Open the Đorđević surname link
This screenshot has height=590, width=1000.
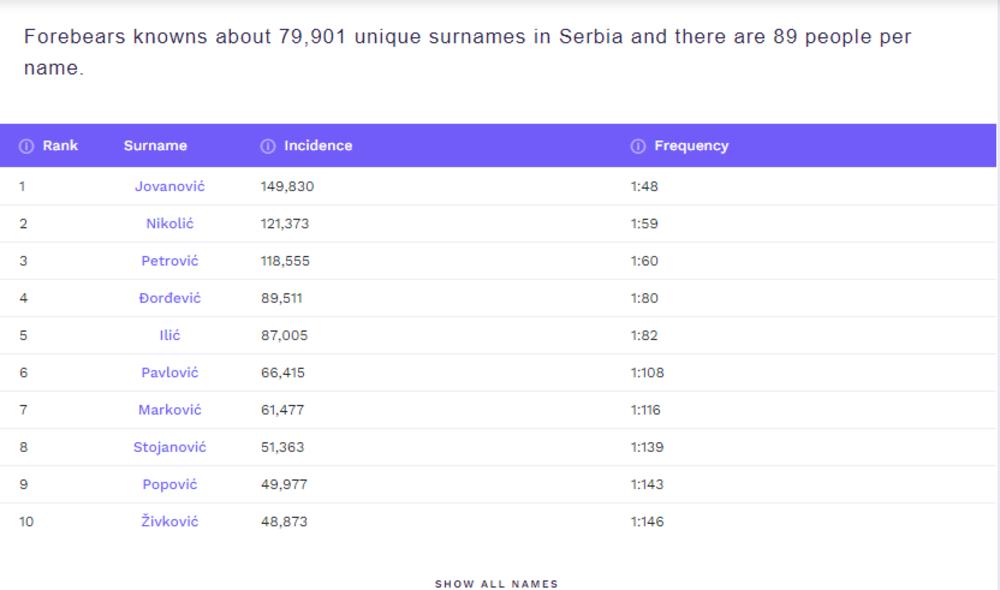[x=170, y=298]
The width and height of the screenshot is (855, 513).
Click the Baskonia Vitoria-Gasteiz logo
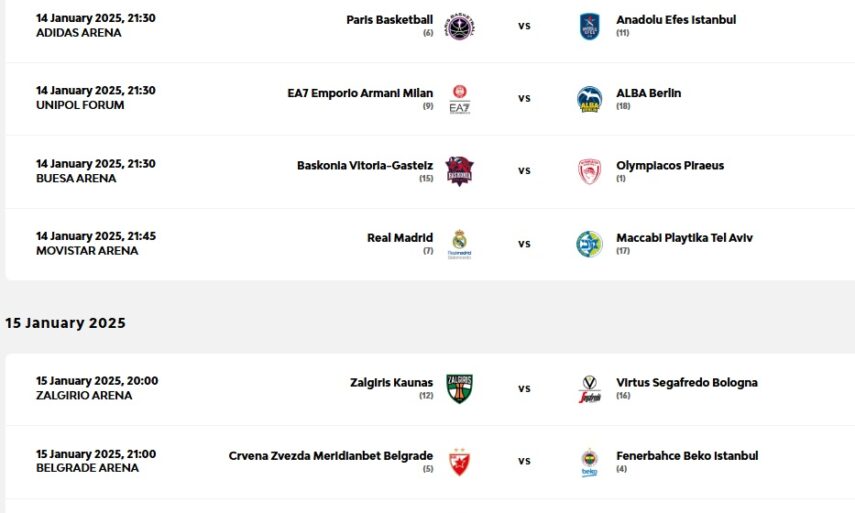(459, 171)
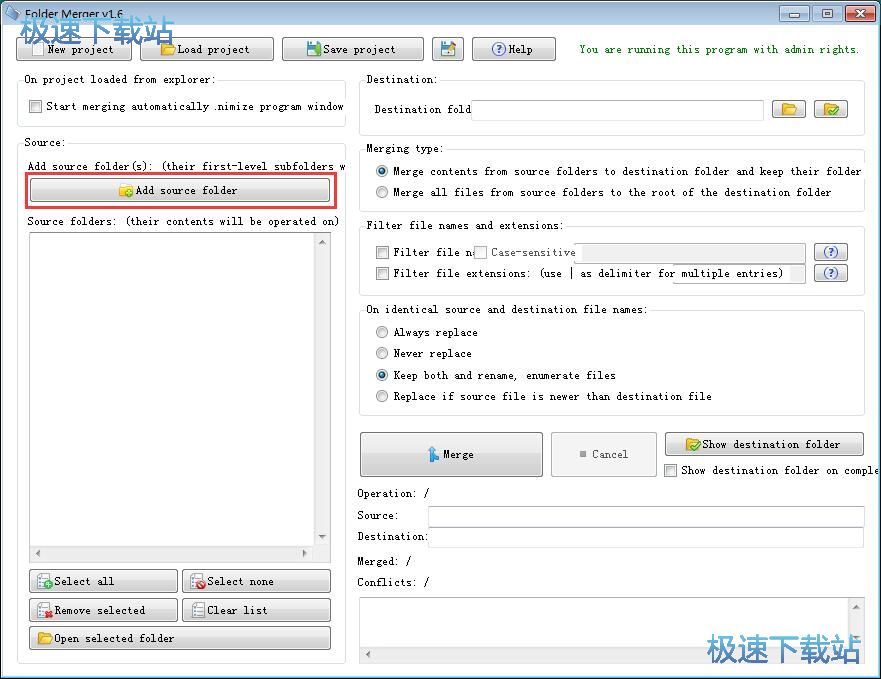Click Save project toolbar button
The width and height of the screenshot is (881, 679).
[x=353, y=49]
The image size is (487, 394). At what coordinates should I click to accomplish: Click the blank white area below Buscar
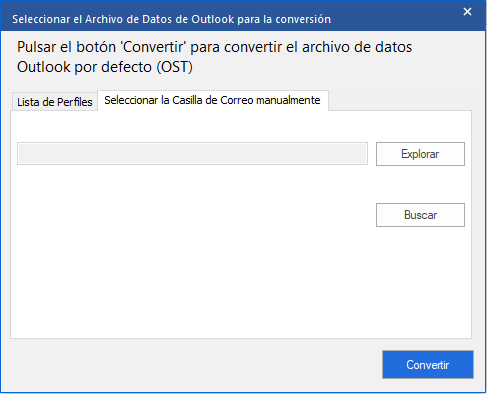coord(241,283)
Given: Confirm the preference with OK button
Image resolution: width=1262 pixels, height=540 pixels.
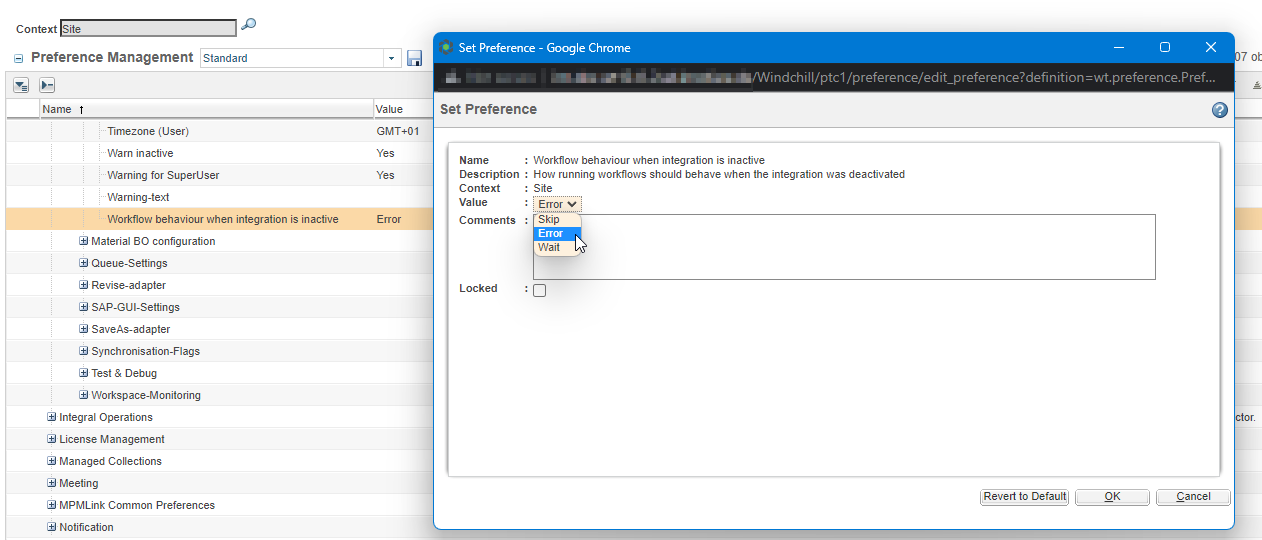Looking at the screenshot, I should click(1112, 497).
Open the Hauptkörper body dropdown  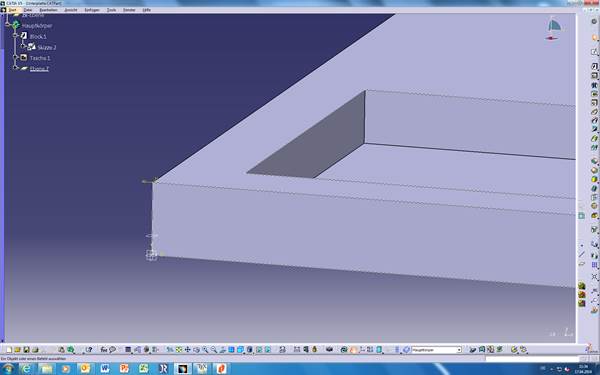(437, 350)
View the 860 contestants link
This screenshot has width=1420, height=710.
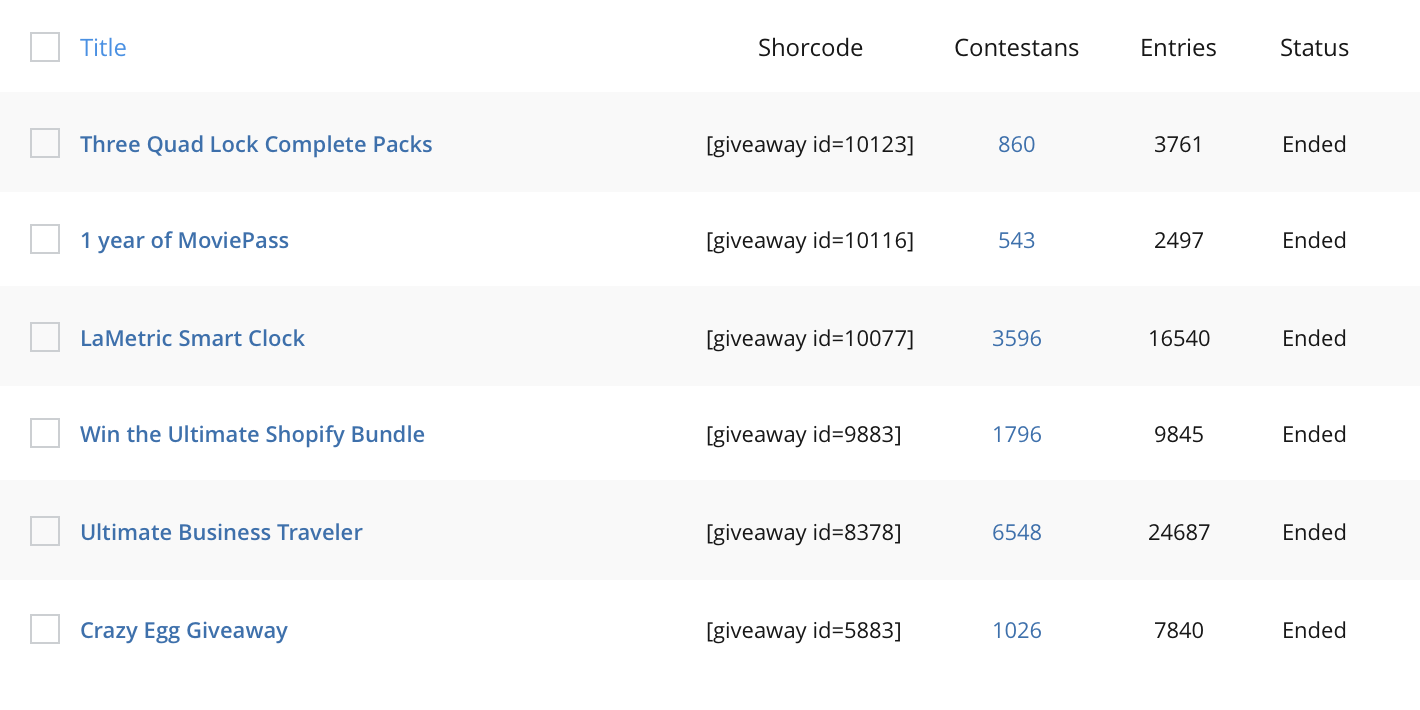(1016, 144)
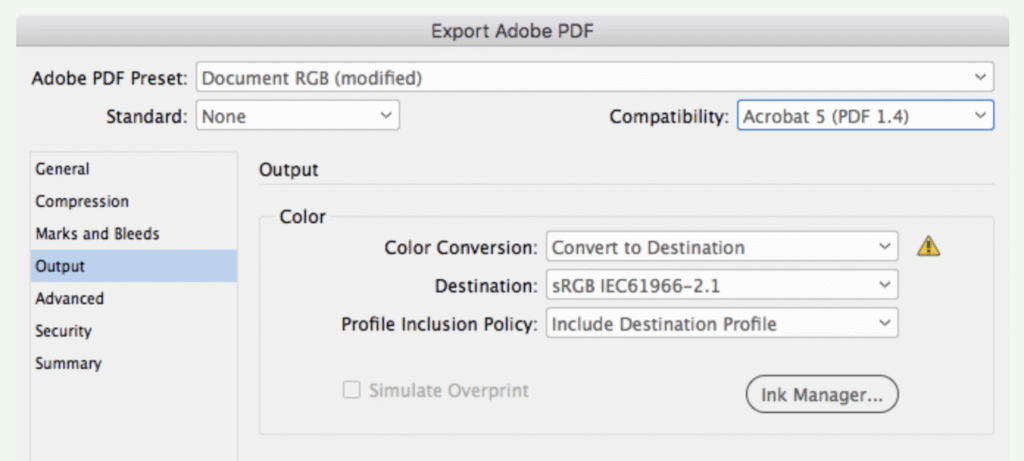Expand the Destination sRGB profile dropdown
This screenshot has width=1024, height=461.
point(721,286)
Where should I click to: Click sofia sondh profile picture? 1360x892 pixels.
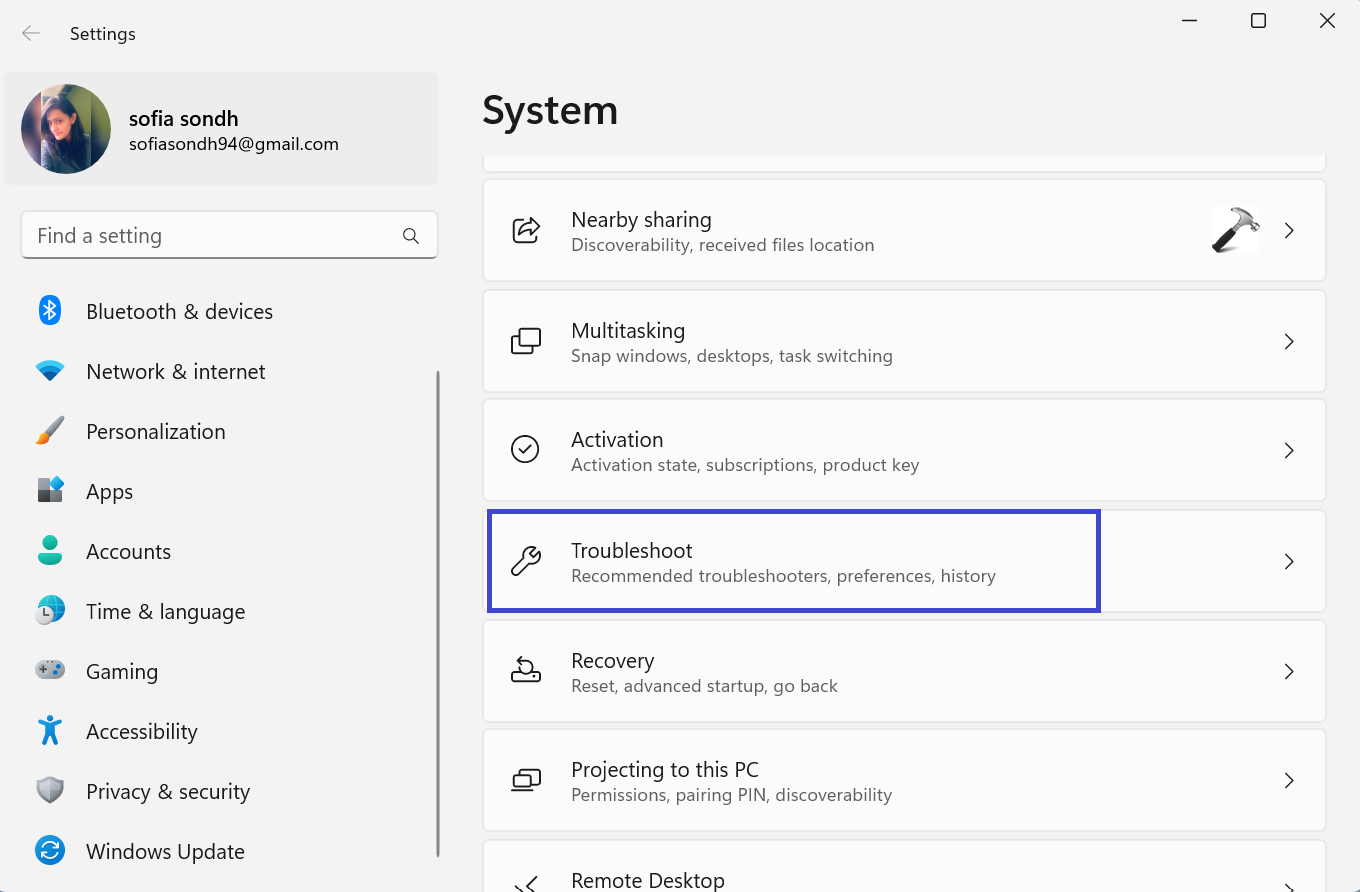coord(66,129)
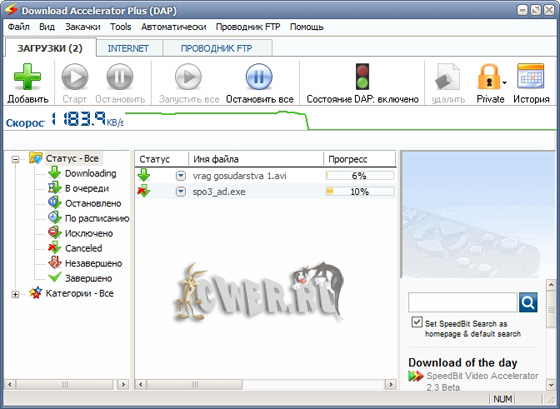This screenshot has width=560, height=409.
Task: Click the green plus Добавить icon
Action: [28, 77]
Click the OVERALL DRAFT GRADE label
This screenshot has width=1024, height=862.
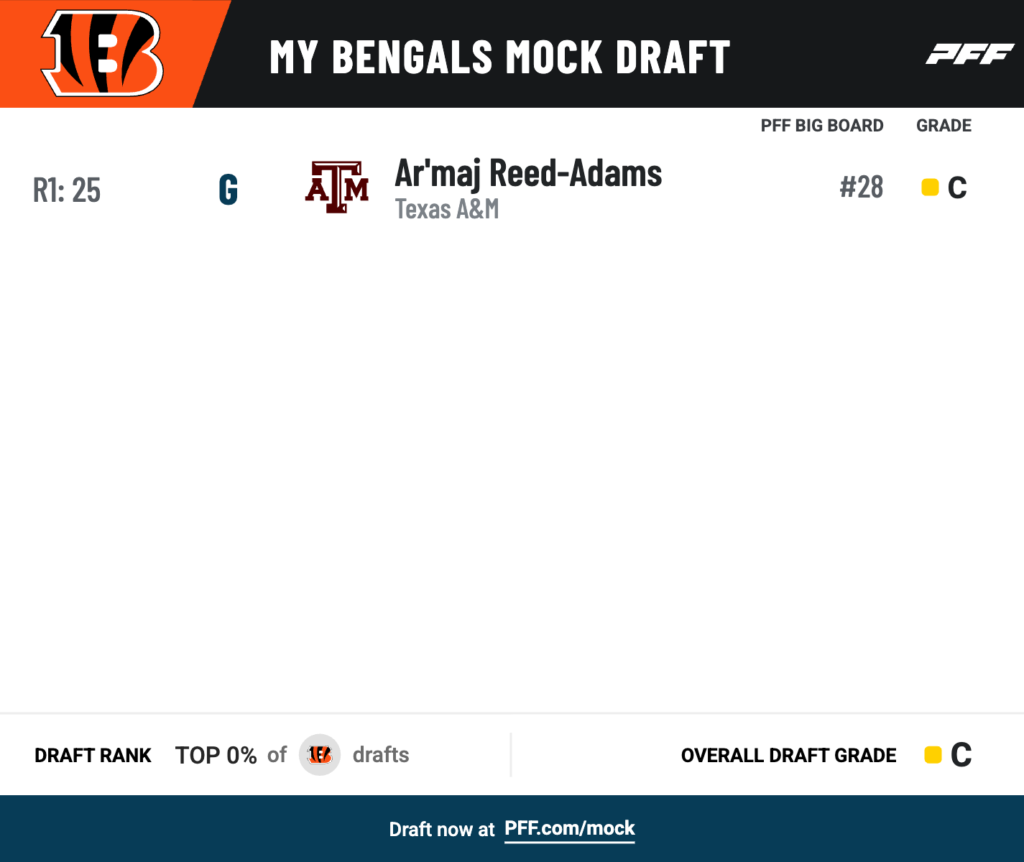788,756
************
• Problem to solve
Repeat exactly the lines from the one containing "View the 860 contestants link" through the last line of the records above, both included, and leave out the pictures.

• Reply
View the 860 contestants link
This screenshot has width=1420, height=710.
(1016, 144)
Expand the Destination sRGB profile dropdown
This screenshot has width=1024, height=461.
point(721,286)
Where should I click to: Click sofia sondh profile picture? 1360x892 pixels.
coord(66,129)
This screenshot has width=560, height=409.
Task: Click the green plus Добавить icon
Action: [28, 77]
Click the OVERALL DRAFT GRADE label
This screenshot has width=1024, height=862.
788,756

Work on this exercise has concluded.